Adaptive reuse ordinances, public works projects and long-awaited
job growth are dynamics creating interesting market opportunities
from Phoenix to Portland.
Los Angeles
Downtown Los Angeles is continuing its powerful renaissance that
began in the year 2000. With the city council’s passage of
the Adaptive Reuse Ordinance (ARO) in 1998, housing developers saw
an opportunity to profitably acquire pre-1974-built office and industrial
buildings and convert them into live/work apartments and condominiums.
Additionally, large pension funds like CalPers and CalStrs began
to target a larger portion of their real estate investments toward
urban redevelopment or “smart growth.” The convergence
of pension fund investment into urban redevelopment and the passage
of the ARO, combined with Los Angeles’ chronic under-supply
of housing, all contributed to the current explosion of housing
development in downtown.
Just how big is the explosion of new housing development? In 1988,
downtown Los Angeles boasted a mere 2,400 housing units available
for a work-force population of nearly 500,000 people. Today, there
are nearly 10,000 housing units available for downtown’s work-force
population. Nearly 5,000 of those housing units were brought on
line in the last 5 years. Another 5,000 new housing units are expected
to receive their certificates of occupancy in the next 24 months,
and an additional 10,000 new housing units are in the planning and
permitting stages and are expected to be added to the CBD’s
housing stock by 2009.
Will converting all those former office buildings into housing product
reduce downtown Los Angeles’ office space supply? Not likely.

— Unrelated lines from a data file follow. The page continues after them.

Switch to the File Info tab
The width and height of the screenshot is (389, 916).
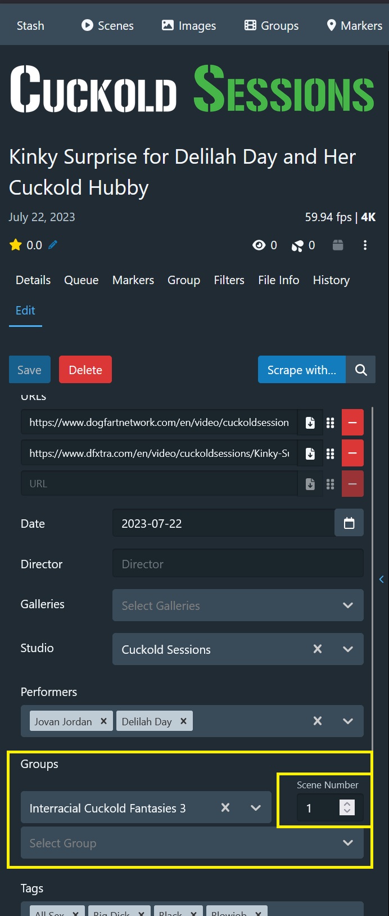pyautogui.click(x=278, y=280)
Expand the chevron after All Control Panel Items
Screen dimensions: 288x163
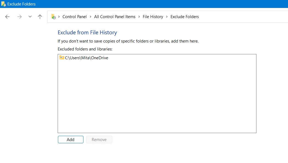[139, 16]
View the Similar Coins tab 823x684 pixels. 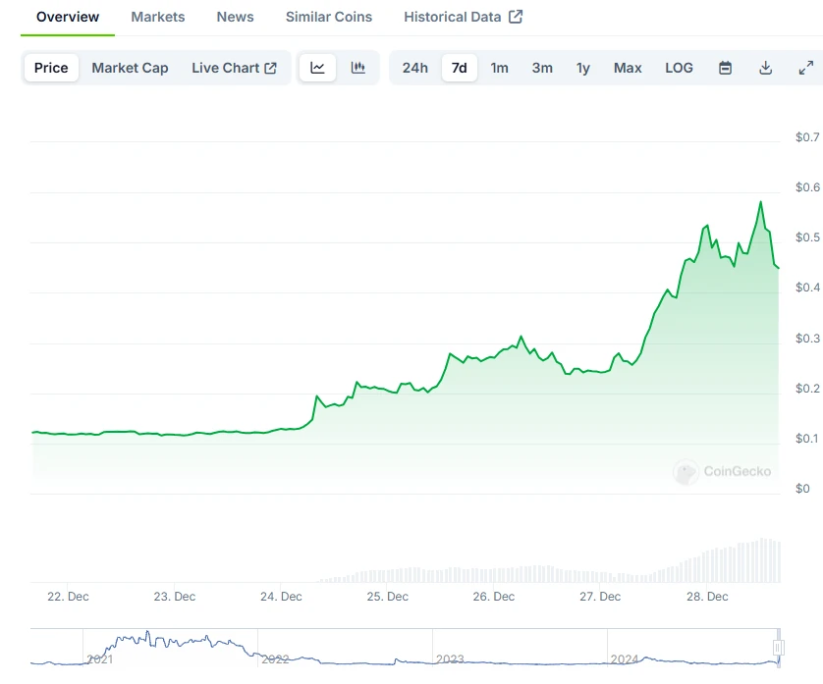click(x=328, y=17)
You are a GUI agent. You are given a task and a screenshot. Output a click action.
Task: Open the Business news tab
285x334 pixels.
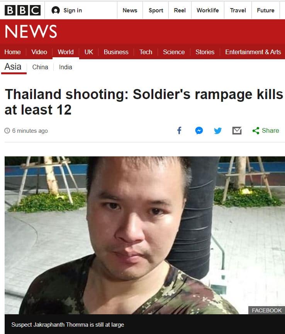(116, 52)
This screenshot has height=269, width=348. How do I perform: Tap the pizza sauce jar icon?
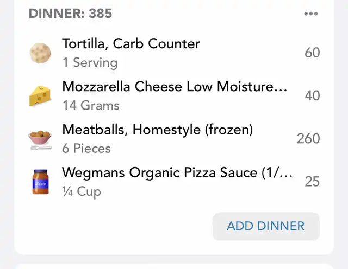coord(40,182)
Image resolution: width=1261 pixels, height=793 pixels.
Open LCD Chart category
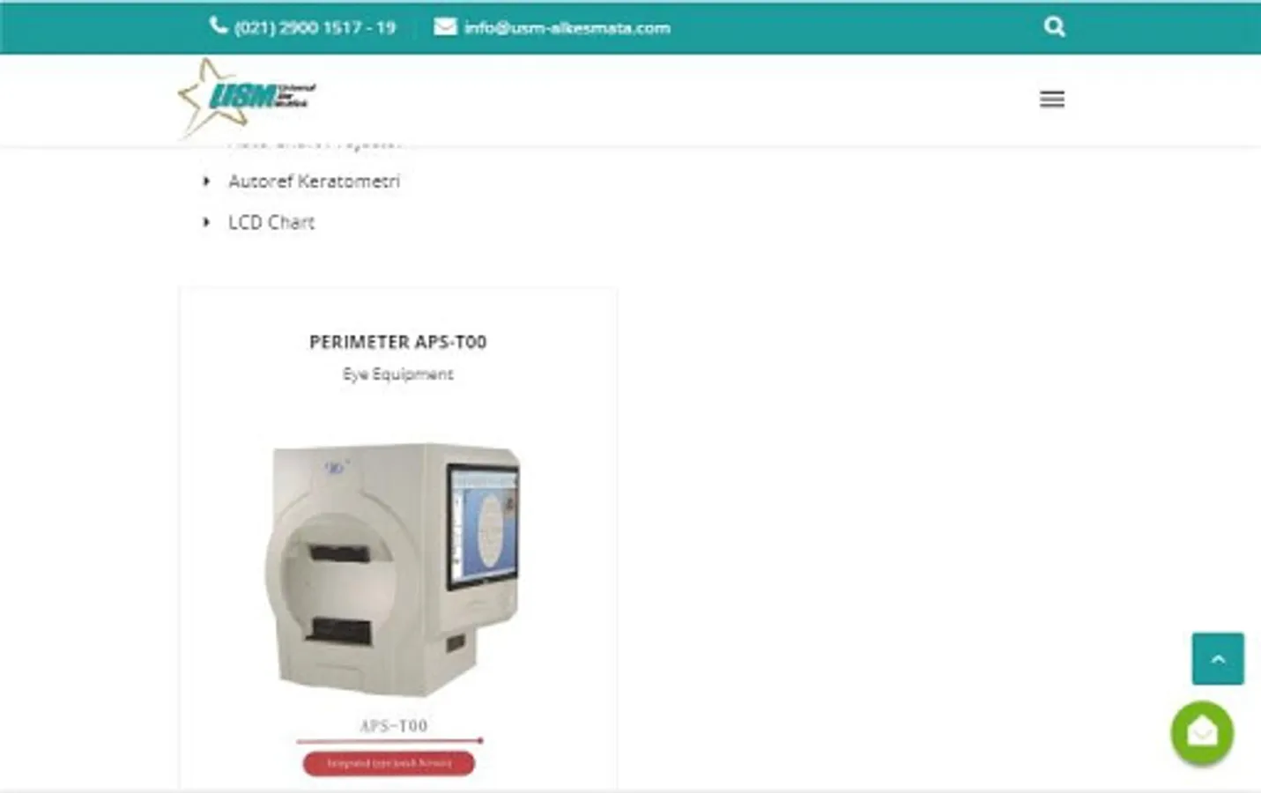[x=271, y=222]
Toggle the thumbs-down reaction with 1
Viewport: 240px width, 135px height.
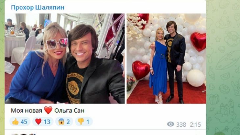84,122
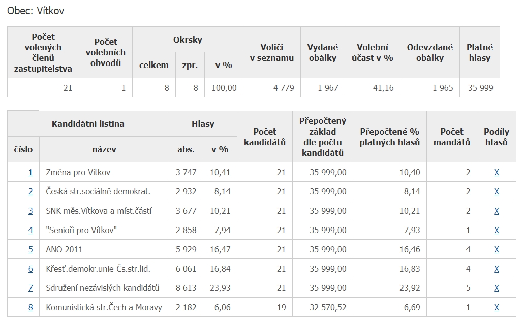Click vote shares X for Senioři pro Vítkov

coord(497,230)
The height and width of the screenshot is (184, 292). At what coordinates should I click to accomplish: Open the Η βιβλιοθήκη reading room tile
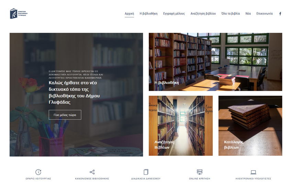point(215,62)
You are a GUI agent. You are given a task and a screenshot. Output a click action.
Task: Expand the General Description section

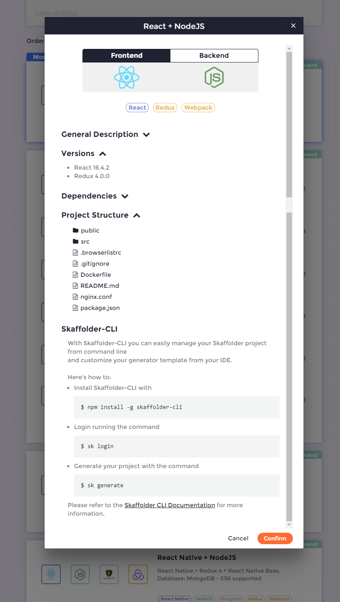146,135
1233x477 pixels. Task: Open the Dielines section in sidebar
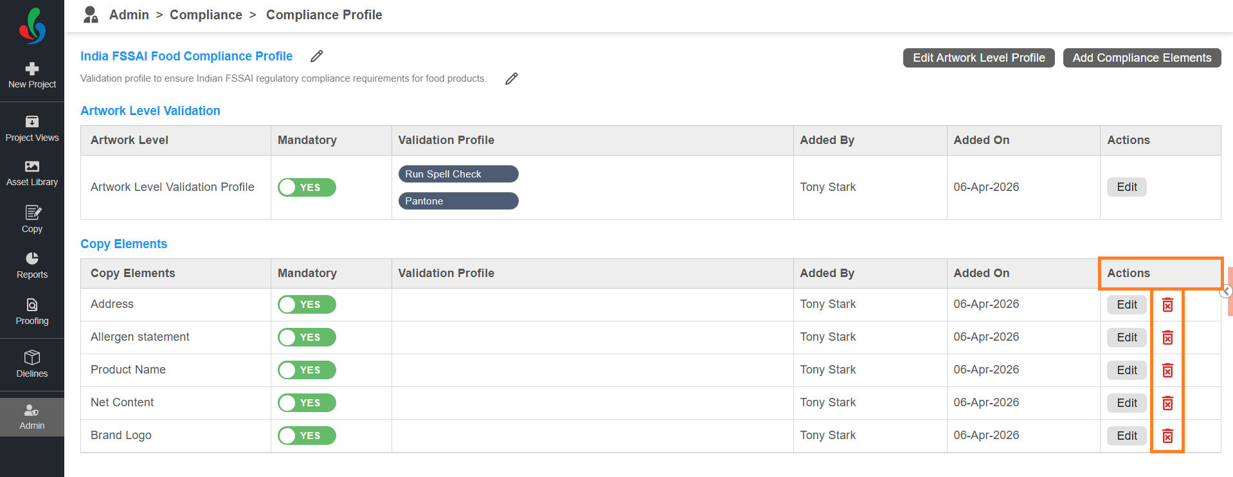pyautogui.click(x=32, y=364)
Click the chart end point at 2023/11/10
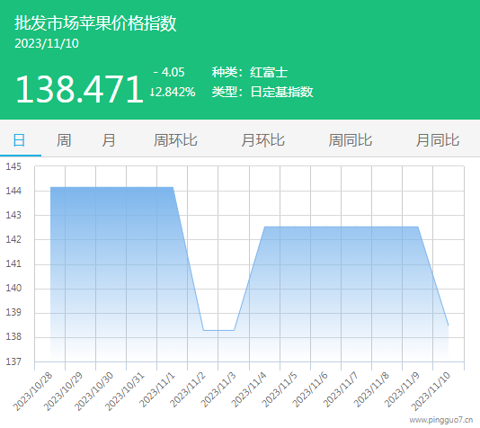The image size is (480, 428). click(449, 325)
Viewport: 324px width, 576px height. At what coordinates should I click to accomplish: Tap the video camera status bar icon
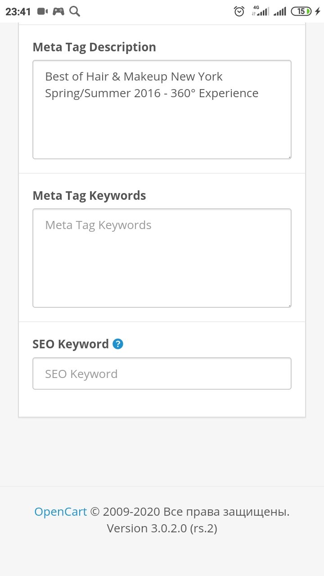click(x=42, y=12)
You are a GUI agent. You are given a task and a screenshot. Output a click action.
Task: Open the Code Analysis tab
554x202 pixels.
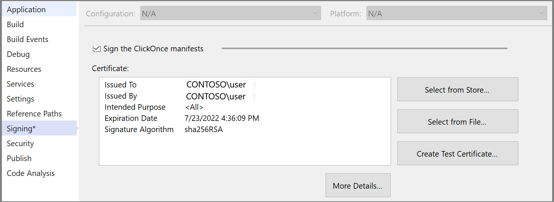pyautogui.click(x=31, y=173)

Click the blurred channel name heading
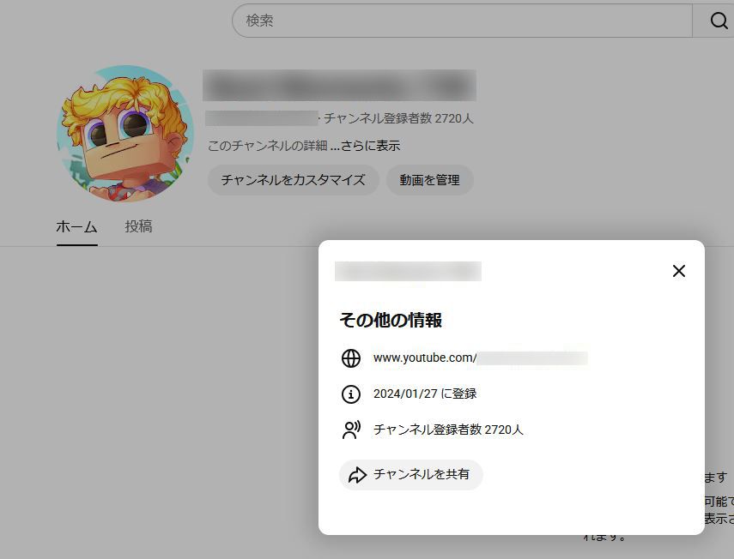pos(339,86)
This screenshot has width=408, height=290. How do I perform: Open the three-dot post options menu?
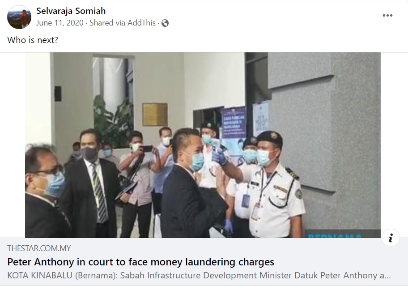pos(387,15)
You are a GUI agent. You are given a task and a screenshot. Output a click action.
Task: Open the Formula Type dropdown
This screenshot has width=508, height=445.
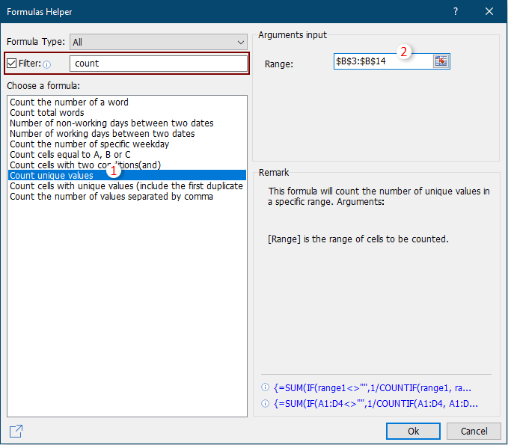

The largest supply of office-conversion-to-housing has occurred
in the Class C category. Most of these Class C buildings were not
up to current building codes and thus were unoccupied.
In 2004, Los Angeles’ first Class A office tower, 1100 Wilshire,
was acquired by the partnership of RAD Management, TMG and Forest City Enterprises to be converted into housing condominiums.
1100 Wilshire’s conversion from office to housing removed
326,000 square feet of office supply from a market that measures
nearly 32 million square feet of Class A and B office space. Additionally,
the partnership of CIM Group and Lee Group are converting into condominiums
the upper half of the Class A office tower at 801 South Grand Avenue.
This conversion removes an additional 200,000 square feet of office
supply from the market — hardly a tsunami of conversion from
useful office supply to housing.
That said, it is widely believed that downtown Los Angeles’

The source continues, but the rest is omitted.